**Instructions for the task:** Please write out word for word the opening lines of the material, including the line with "Task: Open the volume control in system tray" as the last.

== Segment start ==

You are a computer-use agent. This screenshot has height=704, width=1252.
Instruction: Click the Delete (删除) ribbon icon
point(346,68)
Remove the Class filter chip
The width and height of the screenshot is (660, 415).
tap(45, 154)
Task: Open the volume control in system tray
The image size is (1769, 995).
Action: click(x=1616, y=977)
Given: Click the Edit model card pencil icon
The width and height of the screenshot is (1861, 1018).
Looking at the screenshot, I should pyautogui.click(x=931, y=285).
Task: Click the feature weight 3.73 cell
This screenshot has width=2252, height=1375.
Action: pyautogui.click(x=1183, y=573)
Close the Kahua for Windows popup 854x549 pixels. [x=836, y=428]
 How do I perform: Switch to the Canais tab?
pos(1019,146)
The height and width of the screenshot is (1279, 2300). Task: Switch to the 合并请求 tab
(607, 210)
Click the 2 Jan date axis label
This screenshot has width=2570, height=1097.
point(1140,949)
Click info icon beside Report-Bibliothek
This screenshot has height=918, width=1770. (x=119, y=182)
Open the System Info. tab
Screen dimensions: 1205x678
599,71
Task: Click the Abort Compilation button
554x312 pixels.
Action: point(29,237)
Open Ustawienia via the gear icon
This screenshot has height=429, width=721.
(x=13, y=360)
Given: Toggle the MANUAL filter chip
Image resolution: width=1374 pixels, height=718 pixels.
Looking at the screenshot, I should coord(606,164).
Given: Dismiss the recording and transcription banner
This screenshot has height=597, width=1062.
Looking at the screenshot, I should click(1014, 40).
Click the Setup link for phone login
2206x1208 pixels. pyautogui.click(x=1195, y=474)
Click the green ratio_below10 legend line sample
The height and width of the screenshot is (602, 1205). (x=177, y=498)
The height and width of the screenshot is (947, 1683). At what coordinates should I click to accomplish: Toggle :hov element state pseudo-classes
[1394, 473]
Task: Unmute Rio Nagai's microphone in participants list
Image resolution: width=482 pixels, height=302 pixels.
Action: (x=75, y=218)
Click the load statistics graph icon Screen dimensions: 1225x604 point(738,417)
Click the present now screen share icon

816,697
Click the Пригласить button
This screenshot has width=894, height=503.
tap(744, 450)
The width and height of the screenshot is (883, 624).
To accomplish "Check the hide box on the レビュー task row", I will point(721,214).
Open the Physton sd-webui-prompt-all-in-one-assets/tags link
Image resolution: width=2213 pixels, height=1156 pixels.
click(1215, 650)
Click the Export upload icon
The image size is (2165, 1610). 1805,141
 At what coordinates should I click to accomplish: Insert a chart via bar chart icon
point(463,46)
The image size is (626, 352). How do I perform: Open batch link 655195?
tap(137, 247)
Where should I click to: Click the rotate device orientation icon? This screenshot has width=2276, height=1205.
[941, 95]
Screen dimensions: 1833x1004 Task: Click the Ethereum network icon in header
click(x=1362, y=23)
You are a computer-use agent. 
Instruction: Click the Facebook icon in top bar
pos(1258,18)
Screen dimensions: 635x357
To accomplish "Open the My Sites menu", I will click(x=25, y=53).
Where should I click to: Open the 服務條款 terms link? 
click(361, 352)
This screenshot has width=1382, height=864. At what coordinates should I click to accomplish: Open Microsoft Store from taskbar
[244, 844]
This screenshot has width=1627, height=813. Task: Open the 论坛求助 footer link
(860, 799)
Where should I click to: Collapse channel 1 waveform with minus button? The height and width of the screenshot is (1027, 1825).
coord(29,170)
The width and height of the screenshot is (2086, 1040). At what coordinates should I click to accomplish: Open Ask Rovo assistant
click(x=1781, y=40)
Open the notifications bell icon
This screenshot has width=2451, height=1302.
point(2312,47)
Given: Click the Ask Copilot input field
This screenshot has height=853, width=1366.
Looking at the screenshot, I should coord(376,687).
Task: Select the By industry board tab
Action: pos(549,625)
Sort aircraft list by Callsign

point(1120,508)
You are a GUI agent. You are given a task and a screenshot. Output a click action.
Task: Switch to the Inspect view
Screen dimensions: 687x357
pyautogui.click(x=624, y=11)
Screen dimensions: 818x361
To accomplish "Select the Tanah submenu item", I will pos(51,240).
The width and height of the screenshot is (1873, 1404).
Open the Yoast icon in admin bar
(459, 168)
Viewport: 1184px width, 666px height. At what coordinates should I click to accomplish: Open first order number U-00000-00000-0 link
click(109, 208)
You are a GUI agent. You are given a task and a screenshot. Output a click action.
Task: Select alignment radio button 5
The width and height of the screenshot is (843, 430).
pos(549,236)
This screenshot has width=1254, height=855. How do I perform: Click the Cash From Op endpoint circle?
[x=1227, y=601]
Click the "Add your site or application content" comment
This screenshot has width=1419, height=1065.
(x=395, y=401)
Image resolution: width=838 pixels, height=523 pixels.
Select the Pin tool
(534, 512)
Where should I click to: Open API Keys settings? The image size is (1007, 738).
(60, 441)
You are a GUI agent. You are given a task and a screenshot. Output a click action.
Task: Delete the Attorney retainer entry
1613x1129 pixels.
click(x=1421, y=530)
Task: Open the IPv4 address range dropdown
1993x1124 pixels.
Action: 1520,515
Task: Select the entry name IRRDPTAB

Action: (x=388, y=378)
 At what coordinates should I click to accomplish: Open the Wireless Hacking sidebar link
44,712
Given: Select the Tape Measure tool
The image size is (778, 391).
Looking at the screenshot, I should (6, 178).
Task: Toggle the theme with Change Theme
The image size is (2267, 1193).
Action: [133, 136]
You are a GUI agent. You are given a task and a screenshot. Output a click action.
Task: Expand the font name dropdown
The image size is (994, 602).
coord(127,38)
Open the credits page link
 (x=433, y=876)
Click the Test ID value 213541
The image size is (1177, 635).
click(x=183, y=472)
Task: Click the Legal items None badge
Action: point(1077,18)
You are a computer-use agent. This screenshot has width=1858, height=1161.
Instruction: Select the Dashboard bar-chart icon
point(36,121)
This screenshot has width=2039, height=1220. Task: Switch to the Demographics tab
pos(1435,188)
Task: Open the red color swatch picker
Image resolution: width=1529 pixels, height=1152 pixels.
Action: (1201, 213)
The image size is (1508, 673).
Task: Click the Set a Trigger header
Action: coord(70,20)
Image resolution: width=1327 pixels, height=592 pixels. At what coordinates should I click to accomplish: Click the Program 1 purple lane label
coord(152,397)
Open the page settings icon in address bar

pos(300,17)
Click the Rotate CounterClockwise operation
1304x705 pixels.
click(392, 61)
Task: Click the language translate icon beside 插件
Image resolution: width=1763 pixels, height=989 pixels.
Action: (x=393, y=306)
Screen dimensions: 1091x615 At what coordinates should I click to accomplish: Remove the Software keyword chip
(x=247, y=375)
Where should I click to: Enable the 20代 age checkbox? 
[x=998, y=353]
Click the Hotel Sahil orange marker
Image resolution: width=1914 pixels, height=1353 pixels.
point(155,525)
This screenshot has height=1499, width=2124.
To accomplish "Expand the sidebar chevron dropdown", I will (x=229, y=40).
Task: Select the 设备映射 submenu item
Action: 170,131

== Segment end ==

**Exercise answer:**
You are a computer-use agent. This screenshot has height=704, width=1252.
Instruction: Click the Delete (删除) ribbon icon
point(346,68)
Remove the Class filter chip
The width and height of the screenshot is (660, 415).
tap(45, 154)
Task: Open the volume control in system tray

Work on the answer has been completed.